▶ _Recorded data_:
################
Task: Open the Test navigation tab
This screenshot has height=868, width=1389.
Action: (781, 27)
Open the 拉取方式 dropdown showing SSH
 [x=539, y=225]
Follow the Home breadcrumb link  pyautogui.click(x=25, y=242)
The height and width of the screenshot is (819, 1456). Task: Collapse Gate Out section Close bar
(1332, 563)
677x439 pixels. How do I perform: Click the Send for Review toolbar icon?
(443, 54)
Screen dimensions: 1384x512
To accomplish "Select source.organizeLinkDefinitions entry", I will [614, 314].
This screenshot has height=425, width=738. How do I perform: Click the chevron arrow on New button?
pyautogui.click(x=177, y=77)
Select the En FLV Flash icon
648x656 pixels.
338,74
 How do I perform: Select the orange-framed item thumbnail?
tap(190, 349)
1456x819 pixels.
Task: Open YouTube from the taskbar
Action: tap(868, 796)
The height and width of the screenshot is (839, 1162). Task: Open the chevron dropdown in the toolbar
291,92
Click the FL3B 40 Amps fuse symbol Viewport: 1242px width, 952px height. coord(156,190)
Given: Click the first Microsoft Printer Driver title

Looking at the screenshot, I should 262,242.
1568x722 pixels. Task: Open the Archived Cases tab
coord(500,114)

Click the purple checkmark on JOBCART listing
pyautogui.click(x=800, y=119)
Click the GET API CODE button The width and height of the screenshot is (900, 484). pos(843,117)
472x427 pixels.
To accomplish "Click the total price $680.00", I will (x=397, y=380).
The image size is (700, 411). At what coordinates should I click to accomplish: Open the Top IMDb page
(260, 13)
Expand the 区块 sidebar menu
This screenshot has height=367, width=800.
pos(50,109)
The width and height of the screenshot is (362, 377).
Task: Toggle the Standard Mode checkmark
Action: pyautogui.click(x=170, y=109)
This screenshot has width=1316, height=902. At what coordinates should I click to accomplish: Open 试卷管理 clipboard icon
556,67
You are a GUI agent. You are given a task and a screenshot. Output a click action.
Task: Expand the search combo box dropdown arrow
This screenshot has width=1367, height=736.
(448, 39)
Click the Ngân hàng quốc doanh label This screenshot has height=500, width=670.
################
Collect every line in the records above that contains the word "toolbar", and copy each one without changes.

▶ _Worked answer_:
677x439 pixels. How do I perform: Click the Send for Review toolbar icon?
The height and width of the screenshot is (839, 1162). Task: Open the chevron dropdown in the toolbar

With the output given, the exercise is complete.